Another hike is likely in December, bank officials said, and as many as five more next year.
Norges Bank is the first central bank of an economy included among the world’s 10 most-traded currencies to raise rates since the COVID War began in March 2020, the Financial Times noted.
The U.S. Federal Reserve is contemplating a rate increase in 2022; the Bank of England is likely to do the same, analysts say (see related stories).
Brazil, Russia, and South Korea have already raised rates at least once.
Sweden’s Riksbank has said it will hold its rate at zero until at least late in 2024; Switzerland’s bank has said nothing about lifting its current -0.75-percent rate.
“Other countries have different policy considerations,” Norges Bank governor Oystein Olsen said to the FT.
“There is a strong recovery in the Norwegian economy [therefore] it’s fine to start a gradual normalization of the policy rate,” he said.
Norway’s inflation rate has been low but is likely to begin to move toward the bank’s 2-percent target because wages will grow as the economy strengthens, the FT noted.

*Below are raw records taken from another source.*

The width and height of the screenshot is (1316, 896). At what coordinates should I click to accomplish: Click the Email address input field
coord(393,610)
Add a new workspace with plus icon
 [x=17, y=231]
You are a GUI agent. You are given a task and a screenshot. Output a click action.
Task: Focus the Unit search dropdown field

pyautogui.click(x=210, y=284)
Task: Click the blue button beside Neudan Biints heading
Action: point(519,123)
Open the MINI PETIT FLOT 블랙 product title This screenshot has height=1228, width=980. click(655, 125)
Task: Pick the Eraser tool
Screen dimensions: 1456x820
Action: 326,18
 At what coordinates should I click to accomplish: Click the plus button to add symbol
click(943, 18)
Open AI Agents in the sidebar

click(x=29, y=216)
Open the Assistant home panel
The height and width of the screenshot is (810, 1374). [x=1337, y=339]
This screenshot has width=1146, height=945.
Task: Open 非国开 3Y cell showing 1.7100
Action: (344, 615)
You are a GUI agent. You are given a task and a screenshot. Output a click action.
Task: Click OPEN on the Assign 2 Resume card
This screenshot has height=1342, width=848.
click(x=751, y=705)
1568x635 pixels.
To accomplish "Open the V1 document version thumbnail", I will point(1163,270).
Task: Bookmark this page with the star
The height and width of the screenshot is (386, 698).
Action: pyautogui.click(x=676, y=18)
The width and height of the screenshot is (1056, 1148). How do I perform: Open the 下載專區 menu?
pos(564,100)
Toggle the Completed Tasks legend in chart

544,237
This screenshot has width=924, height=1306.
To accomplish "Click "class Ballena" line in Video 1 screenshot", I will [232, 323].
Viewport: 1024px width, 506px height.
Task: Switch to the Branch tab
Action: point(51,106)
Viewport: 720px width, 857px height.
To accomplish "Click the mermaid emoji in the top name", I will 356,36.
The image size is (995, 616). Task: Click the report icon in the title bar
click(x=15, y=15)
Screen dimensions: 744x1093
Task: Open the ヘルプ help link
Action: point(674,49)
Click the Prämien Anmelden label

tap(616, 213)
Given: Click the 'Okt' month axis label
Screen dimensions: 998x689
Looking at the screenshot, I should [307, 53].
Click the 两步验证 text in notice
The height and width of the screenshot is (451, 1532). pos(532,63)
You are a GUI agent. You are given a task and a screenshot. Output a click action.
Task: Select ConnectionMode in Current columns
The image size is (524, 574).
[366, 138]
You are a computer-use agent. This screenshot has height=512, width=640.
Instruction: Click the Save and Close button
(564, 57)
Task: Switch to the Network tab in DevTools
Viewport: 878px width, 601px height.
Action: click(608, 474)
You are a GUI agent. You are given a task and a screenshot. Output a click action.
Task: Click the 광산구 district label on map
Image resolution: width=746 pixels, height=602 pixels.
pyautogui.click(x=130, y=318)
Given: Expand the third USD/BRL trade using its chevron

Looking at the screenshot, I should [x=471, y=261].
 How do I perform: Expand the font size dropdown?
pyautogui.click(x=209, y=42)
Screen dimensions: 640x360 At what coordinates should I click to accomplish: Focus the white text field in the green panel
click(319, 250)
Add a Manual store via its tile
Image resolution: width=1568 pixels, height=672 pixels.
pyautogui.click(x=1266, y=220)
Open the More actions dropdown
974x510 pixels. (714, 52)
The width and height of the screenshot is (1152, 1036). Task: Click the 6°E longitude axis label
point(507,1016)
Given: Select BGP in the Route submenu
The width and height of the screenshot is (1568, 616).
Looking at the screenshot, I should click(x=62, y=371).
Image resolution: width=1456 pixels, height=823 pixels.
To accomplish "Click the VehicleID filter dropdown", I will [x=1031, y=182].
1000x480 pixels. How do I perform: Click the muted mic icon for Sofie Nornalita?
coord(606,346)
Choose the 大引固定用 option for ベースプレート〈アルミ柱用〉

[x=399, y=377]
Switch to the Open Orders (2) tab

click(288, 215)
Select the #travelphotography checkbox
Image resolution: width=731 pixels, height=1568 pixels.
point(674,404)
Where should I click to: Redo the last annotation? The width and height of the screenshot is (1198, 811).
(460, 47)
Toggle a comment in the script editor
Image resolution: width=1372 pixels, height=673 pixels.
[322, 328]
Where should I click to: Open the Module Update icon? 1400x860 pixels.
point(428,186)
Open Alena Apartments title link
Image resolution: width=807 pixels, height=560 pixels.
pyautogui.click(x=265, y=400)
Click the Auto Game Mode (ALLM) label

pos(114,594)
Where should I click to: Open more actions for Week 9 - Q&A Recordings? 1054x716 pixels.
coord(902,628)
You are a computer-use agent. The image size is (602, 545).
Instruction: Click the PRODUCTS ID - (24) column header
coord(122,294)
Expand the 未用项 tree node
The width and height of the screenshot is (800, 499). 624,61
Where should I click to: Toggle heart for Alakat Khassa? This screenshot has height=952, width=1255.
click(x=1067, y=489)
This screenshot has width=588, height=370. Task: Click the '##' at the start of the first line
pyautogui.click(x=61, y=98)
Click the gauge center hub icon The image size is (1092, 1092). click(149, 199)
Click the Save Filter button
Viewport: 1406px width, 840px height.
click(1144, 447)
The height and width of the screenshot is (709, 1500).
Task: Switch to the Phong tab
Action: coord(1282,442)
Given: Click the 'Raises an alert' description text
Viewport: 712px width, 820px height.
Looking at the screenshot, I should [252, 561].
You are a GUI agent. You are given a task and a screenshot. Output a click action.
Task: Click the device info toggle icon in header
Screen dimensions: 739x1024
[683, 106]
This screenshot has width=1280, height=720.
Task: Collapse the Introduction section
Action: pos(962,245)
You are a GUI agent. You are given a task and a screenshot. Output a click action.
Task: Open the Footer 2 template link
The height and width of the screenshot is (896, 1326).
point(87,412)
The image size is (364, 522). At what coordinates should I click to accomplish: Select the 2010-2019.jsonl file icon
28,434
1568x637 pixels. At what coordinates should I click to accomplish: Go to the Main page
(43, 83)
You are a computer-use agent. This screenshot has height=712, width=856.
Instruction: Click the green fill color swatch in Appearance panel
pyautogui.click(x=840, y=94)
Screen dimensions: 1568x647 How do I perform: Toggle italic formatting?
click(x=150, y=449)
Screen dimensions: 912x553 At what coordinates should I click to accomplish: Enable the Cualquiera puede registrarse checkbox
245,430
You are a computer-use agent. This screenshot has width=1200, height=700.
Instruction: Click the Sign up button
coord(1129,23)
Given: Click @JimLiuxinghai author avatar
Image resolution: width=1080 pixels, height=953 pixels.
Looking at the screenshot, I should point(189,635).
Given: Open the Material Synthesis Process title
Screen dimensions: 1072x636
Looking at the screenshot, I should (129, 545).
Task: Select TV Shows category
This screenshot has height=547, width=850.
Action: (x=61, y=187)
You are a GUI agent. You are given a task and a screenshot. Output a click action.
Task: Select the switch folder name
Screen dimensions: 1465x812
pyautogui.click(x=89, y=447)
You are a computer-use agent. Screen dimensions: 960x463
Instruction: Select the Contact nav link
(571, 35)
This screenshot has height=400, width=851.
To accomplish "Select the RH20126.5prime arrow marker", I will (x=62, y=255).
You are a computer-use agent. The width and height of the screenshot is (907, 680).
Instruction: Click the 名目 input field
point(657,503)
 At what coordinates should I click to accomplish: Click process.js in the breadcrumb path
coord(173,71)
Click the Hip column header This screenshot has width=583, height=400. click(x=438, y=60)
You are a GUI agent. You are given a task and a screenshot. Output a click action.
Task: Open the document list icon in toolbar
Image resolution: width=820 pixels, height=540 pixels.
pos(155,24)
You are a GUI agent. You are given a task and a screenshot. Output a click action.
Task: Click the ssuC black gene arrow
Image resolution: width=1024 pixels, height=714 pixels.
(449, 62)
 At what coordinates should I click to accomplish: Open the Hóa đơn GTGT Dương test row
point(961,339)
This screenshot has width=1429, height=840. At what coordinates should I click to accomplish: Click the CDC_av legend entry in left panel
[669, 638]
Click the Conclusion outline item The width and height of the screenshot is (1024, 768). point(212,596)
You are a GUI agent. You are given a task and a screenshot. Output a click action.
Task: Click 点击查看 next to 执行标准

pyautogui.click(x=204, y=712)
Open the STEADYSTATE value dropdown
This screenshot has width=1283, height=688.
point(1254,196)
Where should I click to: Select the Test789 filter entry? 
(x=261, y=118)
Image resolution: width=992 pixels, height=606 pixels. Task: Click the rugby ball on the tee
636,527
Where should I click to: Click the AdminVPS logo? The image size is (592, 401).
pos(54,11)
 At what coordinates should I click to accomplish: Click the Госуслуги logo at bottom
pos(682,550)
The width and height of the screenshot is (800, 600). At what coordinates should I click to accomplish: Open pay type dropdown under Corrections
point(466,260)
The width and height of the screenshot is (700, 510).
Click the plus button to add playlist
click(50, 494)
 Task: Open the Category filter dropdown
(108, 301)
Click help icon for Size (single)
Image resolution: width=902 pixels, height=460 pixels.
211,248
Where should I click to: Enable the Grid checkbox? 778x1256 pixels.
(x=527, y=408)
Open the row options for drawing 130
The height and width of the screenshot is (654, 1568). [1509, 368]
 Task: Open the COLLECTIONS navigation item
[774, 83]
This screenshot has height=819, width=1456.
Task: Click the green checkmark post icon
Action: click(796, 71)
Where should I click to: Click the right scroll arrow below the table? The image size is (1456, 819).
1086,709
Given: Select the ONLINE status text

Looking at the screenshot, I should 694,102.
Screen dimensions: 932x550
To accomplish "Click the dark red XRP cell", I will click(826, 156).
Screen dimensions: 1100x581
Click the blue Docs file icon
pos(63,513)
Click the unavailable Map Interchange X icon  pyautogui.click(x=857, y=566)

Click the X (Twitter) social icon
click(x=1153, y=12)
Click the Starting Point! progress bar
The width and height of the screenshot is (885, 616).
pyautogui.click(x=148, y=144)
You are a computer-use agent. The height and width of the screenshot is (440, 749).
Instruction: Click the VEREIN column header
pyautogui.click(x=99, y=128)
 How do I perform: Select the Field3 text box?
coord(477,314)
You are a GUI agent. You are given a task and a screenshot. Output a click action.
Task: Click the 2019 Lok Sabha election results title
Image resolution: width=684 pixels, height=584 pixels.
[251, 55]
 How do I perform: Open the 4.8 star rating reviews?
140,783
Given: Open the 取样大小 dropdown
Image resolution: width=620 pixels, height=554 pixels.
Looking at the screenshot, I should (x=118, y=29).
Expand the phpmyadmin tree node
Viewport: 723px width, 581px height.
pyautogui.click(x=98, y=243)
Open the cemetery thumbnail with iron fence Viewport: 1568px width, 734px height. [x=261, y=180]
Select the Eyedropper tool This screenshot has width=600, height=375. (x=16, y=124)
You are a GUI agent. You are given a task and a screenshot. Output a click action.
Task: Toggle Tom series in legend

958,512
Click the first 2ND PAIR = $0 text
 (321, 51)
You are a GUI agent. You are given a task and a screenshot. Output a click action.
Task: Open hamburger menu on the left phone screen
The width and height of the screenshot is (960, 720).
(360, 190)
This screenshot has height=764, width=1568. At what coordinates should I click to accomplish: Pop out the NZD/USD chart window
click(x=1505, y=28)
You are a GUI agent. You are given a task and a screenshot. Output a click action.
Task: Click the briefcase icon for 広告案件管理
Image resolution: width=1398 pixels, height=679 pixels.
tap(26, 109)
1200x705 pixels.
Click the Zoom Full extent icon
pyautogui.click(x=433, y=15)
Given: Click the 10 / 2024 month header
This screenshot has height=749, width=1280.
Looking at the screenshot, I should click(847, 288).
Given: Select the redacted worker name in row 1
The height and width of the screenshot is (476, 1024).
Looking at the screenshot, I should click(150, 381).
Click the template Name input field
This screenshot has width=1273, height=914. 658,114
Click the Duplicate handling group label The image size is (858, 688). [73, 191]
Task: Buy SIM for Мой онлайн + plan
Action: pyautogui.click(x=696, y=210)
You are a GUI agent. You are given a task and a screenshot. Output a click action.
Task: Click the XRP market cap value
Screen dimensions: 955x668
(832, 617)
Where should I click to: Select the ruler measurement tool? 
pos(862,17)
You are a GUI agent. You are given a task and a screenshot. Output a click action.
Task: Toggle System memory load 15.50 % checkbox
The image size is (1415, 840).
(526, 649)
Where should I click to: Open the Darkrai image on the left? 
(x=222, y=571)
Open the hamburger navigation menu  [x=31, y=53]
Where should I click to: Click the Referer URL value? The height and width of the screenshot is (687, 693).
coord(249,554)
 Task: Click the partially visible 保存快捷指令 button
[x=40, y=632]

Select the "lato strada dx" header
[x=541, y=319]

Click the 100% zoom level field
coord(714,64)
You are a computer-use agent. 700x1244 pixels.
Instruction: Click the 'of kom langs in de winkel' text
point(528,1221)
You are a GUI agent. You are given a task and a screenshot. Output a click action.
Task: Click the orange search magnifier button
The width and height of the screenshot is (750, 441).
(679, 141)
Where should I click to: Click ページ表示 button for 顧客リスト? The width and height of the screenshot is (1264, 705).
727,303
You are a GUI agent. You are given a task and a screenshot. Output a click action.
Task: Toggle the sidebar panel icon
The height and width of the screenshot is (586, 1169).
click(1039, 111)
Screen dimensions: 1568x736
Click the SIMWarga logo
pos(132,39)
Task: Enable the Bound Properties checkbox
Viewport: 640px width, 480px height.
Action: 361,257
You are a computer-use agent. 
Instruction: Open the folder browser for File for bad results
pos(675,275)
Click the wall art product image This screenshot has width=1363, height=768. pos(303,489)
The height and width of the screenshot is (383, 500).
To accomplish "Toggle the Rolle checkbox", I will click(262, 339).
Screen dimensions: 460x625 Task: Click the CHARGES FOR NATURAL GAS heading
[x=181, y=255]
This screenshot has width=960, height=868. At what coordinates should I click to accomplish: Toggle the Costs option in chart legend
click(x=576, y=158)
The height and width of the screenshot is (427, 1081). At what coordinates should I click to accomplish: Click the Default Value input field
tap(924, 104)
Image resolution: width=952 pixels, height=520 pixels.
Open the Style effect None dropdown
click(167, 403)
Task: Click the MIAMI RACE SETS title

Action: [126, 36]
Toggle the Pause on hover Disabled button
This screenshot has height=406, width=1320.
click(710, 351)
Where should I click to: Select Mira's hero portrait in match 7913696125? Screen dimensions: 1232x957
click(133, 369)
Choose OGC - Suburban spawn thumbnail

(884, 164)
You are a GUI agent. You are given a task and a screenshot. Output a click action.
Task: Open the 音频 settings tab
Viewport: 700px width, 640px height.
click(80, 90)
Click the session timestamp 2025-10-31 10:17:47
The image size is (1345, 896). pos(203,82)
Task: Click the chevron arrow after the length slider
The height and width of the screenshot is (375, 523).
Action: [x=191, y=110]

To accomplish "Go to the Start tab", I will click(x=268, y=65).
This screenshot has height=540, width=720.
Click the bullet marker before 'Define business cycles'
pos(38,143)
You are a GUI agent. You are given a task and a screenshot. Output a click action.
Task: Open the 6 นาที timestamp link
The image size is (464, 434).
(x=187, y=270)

TREND FORECAST: Norway’s economy might be strengthening, but it remains connected to the rest of the world, where the economy remains less than steady. However, the oil rich nation will remain economically sound as oil prices continue to rise since it is among the global top seven exporters of crude and its oil and gas sector constitutes almost 20 percent of its Gross Domestic Product.
However, raising rates six times over the next 14 months will damage growth and destabilize the economy. We predict that Norway’s central bank will not enact such an aggressive rate structure but will be forced to scale back its planned schedule of increases.